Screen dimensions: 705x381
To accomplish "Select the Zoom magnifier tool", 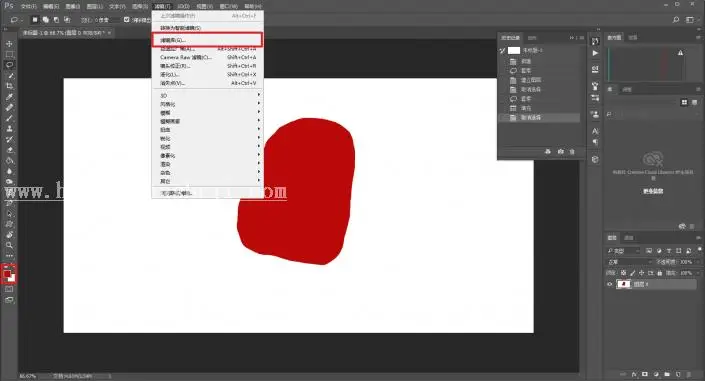I will [9, 245].
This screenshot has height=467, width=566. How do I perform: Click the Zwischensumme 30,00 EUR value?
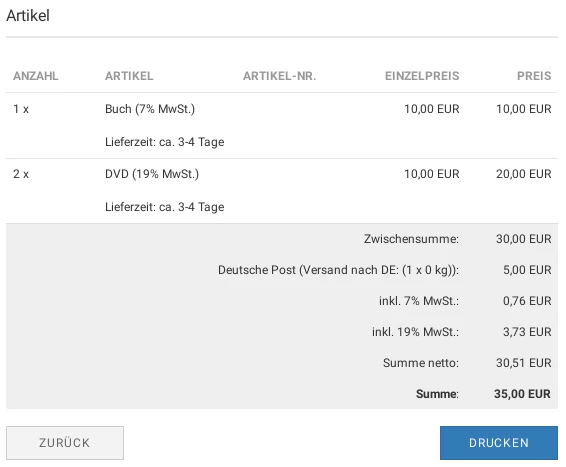[523, 239]
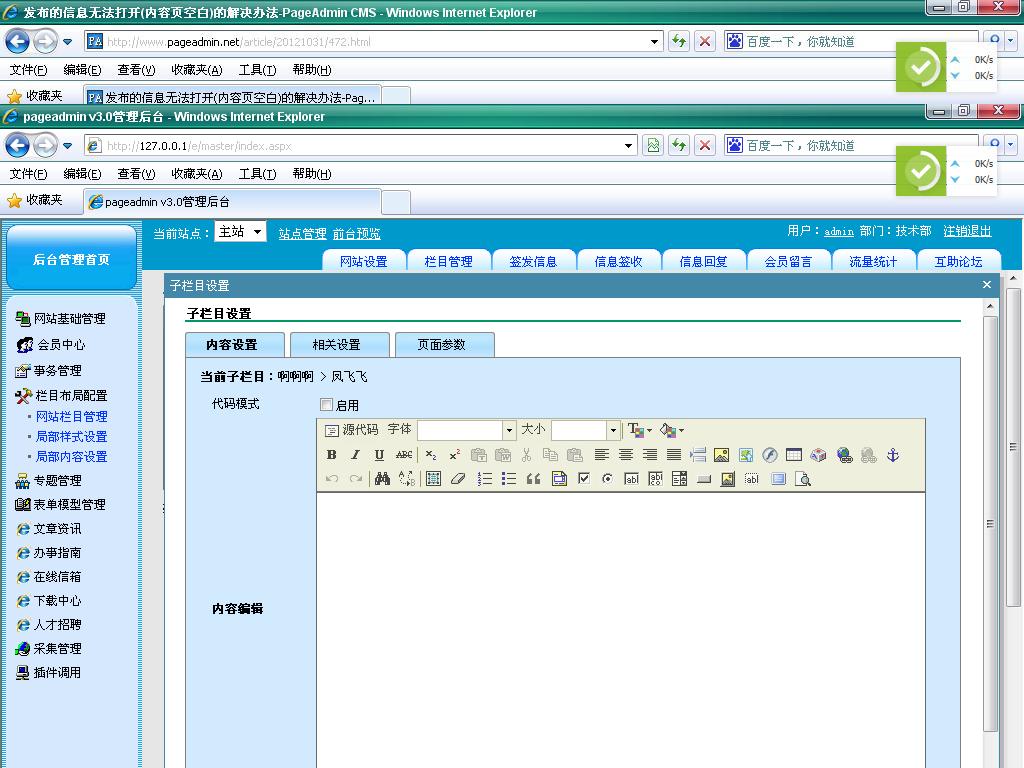Insert an anchor using the anchor icon

(893, 455)
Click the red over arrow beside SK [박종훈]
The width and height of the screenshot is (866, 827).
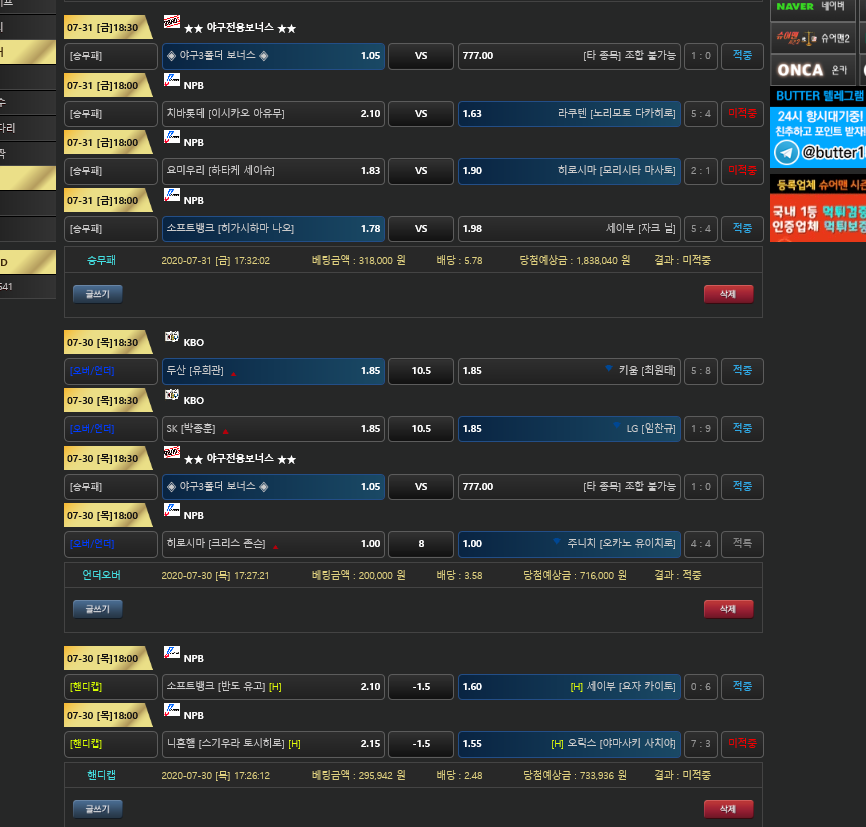pyautogui.click(x=225, y=431)
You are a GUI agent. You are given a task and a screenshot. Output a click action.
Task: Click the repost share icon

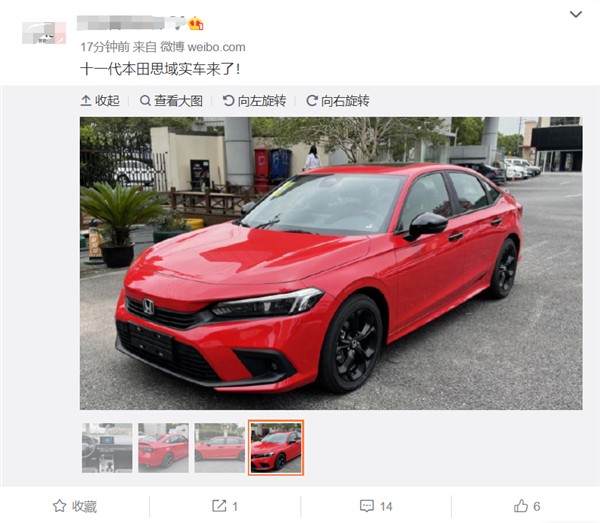[x=219, y=506]
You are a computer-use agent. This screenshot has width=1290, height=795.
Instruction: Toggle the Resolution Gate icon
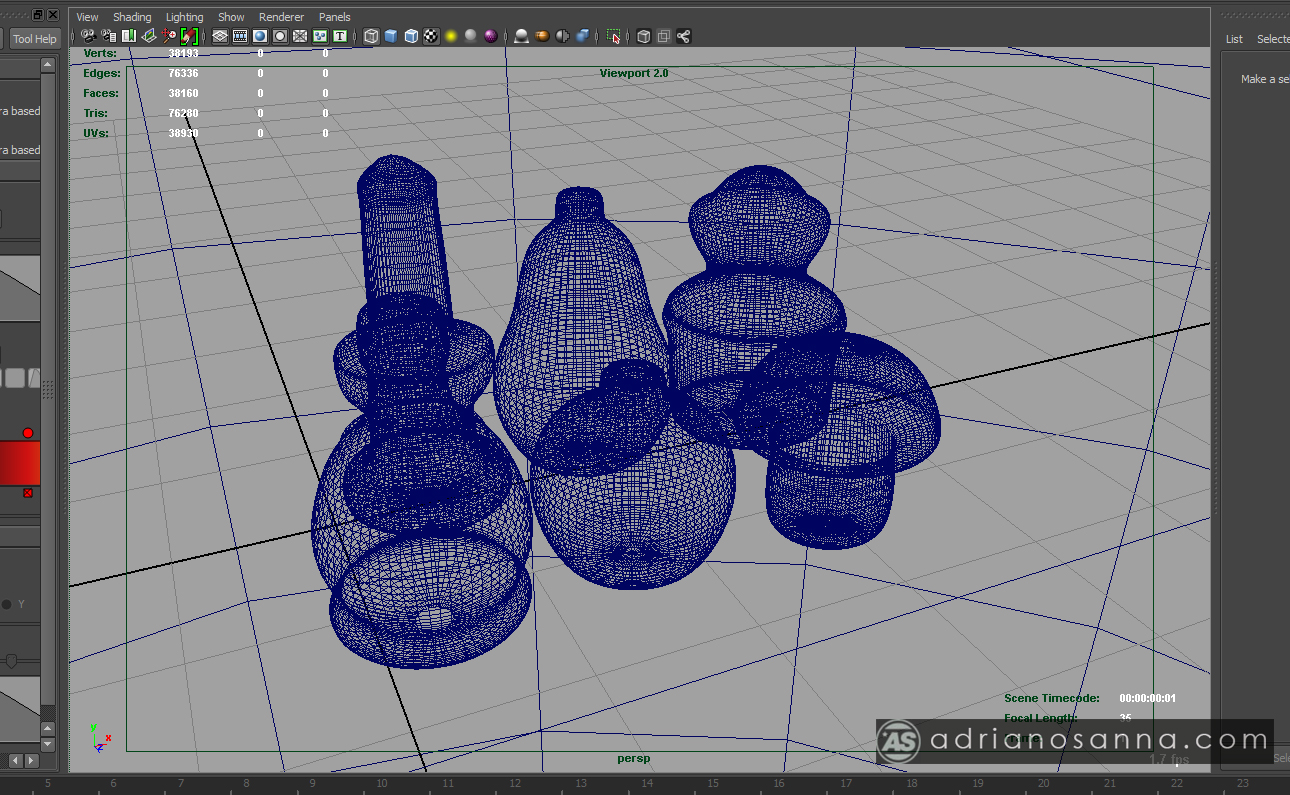[x=260, y=36]
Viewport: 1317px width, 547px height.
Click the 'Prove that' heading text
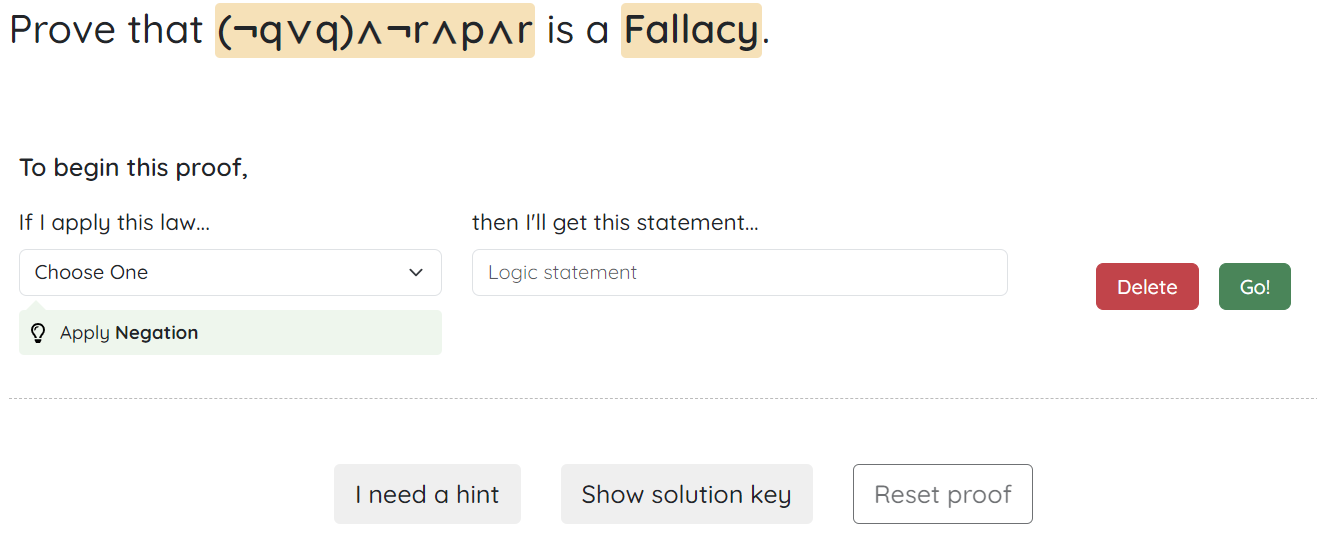pos(106,30)
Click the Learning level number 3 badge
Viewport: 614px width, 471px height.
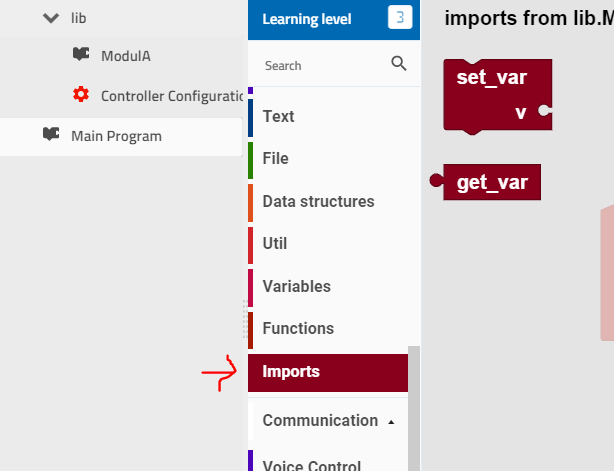pos(400,17)
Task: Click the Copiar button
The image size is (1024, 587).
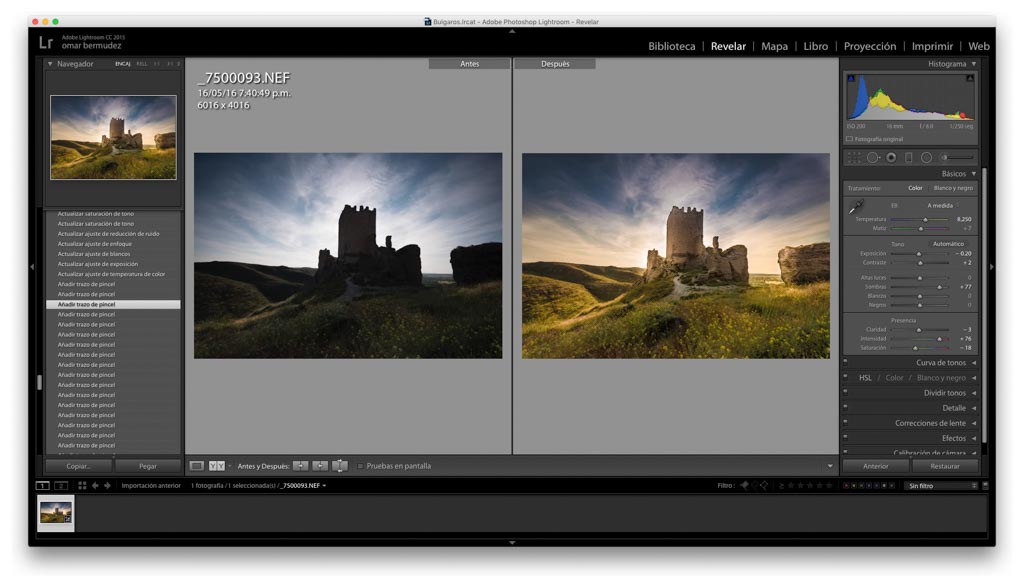Action: click(78, 466)
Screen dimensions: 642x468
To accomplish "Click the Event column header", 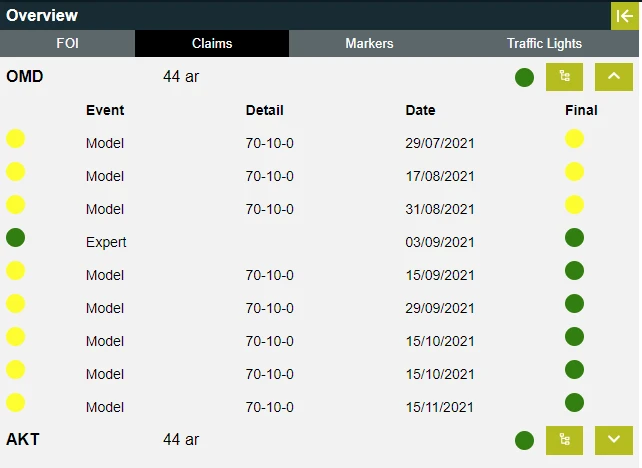I will coord(105,110).
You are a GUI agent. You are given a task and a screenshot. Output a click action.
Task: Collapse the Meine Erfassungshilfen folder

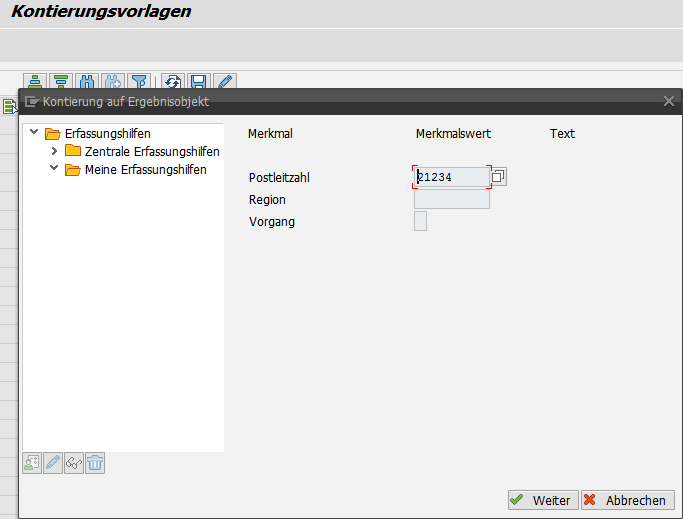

→ PROBLEM DESCRIPTION
Pull out every line of the records that contains the string "This".

→ WRITTEN ANSWER
This screenshot has height=467, width=566. How do I perform: Click the Zwischensumme 30,00 EUR value?
You are a computer-use agent. This screenshot has width=1290, height=795.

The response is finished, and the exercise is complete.